*SOURCE EXCERPT*.
# TimeSeries DataAnalytics Tutorial



In [None]:
import numpy as np
import chart_studio.plotly as py
import plotly.express as px
import plotly.tools as tls
from plotly.subplots import make_subplots
import plotly.graph_objects as go
import pandas as pd
from datetime import datetime
import requests
import json
#import matplotlib.pyplot as plt

In [None]:
import findspark
findspark.init()

In [None]:
import pyspark
sc = pyspark.SparkContext(appName="TimeSeries")

## I/ Simple IRIS example to check PySpark

In [None]:
import os
import pandas as pd
data_dir = '/work/irlin355_1/gratienj/BigData/DataLakeBenchProject/python/TimeSeries/DataAnalytics'
filename = os.path.join(data_dir,'iris.csv')
df = pd.read_csv(filename)

In [None]:
from pyspark import SparkContext, SQLContext
from pyspark.sql.types import StructType, StructField, DoubleType, StringType
sqlContext = SQLContext(sc)
schema = StructType([StructField("sepal_length", DoubleType(), True),
                     StructField("sepal_width",  DoubleType(), True),
                     StructField("petal_length", DoubleType(), True),
                     StructField("petal_width",  DoubleType(), True),
                     StructField("variety",      StringType(), True),
                    ])
spark_df = sqlContext.createDataFrame(df,schema=schema)

In [None]:
spark_df.printSchema()

In [None]:
spark_df.show()

## I/ SmartGrid Example from File

### A/ Standard method with Pandas

In [None]:
def str_to_timestamp(date):
    dt = datetime.strptime(date, '%d/%m/%Y %H:%M:%S')
    d0 = datetime(2019,1,1,0,0,0,0)
    return int((dt - d0).total_seconds())

*INSTRUCTIONS*.
[a] Write out the part of the time series tutorial that opens with the words containing "## I/ SmartGrid" and closes with "datetime.strptime(date, '%d/%m/%Y %H:%M:%S')".
[b] According to its heading, why does the time series tutorial run the iris example? Answer in one to three sentences.

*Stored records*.
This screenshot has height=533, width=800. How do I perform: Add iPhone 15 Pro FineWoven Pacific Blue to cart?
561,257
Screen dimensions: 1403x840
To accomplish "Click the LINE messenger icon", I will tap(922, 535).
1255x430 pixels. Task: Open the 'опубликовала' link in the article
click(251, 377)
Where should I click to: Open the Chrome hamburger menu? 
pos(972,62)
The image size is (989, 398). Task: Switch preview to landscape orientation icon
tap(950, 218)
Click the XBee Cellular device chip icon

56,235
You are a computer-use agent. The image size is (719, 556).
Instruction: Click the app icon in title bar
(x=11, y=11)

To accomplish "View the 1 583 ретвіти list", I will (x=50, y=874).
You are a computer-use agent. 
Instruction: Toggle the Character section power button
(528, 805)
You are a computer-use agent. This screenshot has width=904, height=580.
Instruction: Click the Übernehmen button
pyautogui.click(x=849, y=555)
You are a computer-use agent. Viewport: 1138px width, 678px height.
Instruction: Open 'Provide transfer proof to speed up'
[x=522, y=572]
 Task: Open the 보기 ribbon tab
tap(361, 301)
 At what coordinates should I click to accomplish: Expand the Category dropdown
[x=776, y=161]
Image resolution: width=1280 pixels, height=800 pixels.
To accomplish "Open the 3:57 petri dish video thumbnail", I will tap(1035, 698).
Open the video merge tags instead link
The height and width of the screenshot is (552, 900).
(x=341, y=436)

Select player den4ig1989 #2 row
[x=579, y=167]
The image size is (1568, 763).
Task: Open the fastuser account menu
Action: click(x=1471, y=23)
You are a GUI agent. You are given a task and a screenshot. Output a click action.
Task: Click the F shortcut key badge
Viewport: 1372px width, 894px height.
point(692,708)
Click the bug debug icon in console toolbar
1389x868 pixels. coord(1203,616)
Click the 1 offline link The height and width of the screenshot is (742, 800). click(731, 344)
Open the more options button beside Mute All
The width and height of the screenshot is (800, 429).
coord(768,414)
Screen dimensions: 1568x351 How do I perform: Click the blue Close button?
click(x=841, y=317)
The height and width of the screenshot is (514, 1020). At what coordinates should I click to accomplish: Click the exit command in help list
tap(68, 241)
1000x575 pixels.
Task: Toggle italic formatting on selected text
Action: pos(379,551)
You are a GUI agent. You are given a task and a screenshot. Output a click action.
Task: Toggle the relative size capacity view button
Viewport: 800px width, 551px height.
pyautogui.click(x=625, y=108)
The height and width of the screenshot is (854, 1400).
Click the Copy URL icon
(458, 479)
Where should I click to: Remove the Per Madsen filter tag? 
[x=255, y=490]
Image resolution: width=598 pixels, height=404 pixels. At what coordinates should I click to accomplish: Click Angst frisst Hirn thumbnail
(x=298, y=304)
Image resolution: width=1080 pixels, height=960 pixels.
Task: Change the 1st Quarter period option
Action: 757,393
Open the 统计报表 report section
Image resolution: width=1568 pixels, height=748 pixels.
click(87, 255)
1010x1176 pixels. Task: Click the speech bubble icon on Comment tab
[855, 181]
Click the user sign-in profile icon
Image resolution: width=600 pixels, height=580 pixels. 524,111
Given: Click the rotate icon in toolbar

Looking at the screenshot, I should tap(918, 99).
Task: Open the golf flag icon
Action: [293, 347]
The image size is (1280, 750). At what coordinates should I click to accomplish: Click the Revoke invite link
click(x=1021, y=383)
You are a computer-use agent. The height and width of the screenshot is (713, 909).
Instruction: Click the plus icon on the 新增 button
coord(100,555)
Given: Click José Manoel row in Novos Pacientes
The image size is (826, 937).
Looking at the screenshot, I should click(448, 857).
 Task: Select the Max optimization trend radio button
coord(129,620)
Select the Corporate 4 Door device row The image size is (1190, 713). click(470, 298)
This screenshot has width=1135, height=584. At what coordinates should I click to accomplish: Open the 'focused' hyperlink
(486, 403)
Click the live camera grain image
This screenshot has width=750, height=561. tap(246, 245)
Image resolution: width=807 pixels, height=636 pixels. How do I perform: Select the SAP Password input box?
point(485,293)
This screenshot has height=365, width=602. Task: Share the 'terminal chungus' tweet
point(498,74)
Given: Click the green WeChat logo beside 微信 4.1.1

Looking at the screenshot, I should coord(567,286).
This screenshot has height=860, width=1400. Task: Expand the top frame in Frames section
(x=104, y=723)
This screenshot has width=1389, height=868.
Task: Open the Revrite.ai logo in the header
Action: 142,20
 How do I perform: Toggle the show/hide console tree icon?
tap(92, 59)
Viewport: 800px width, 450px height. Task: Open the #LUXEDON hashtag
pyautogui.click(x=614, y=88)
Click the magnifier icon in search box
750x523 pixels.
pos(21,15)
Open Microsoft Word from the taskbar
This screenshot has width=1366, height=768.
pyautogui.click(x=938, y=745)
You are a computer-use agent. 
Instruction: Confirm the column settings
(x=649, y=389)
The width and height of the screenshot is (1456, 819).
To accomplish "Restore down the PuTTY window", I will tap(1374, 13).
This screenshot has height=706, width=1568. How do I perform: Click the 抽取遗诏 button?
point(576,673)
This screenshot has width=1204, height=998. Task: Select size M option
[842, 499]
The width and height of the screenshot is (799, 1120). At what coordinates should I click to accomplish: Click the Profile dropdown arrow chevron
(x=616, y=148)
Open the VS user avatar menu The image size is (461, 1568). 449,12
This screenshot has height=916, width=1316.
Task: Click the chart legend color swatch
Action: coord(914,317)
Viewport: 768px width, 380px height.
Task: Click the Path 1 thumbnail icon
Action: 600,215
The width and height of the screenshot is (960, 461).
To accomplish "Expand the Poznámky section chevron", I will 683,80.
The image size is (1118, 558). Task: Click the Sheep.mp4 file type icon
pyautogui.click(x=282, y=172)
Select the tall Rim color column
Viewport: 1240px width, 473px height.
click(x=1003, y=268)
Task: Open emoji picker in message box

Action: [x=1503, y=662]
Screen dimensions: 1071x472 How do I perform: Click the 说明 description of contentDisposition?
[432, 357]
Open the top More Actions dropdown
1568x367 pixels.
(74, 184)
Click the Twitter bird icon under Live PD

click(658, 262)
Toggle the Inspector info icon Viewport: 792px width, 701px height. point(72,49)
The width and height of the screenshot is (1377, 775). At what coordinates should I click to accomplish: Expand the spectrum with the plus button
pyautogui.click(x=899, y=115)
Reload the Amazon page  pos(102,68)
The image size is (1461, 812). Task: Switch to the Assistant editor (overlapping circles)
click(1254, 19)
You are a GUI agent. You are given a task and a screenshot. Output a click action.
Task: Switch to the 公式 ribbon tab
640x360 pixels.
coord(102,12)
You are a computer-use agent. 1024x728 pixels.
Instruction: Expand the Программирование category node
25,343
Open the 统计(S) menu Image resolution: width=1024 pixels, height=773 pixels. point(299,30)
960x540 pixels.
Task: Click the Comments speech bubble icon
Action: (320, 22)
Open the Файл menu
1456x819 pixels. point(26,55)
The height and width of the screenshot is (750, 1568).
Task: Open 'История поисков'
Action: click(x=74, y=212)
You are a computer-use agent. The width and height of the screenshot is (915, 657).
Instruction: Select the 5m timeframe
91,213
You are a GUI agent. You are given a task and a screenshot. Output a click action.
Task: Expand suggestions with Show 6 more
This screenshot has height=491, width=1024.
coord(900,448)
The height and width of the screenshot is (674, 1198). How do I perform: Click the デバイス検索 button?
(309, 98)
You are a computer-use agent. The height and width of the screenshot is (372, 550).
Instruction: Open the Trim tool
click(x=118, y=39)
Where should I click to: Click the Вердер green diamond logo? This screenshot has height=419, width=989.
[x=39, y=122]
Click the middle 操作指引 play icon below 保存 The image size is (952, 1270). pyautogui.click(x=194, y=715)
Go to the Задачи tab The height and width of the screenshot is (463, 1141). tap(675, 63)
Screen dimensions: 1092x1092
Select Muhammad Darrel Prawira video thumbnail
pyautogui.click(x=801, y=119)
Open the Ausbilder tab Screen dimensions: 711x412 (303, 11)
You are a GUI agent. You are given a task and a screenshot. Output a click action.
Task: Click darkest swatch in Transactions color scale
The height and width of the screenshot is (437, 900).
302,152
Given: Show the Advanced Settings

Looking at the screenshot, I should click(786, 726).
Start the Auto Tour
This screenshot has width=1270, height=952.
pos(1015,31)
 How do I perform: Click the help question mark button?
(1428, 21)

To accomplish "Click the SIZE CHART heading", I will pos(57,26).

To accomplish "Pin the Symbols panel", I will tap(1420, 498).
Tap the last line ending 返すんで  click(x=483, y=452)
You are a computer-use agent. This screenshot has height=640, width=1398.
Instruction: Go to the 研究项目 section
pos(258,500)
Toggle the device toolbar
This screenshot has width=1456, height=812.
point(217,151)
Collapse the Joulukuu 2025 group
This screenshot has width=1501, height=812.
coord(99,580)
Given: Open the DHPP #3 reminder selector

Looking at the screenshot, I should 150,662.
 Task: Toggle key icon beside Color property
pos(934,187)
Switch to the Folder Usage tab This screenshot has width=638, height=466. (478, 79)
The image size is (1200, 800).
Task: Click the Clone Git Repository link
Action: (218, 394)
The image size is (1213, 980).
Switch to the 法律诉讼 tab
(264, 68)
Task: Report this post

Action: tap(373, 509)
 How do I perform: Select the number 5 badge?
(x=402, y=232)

*RESULTS FOR THE EXERCISE*.
[a]
## I/ SmartGrid Example from File

### A/ Standard method with Pandas

In [None]:
def str_to_timestamp(date):
    dt = datetime.strptime(date, '%d/%m/%Y %H:%M:%S')

[b] The heading calls it a simple iris example meant to check PySpark. To do that, the tutorial loads iris.csv with pandas and turns it into a Spark DataFrame with a defined schema. It then prints the schema and shows the rows.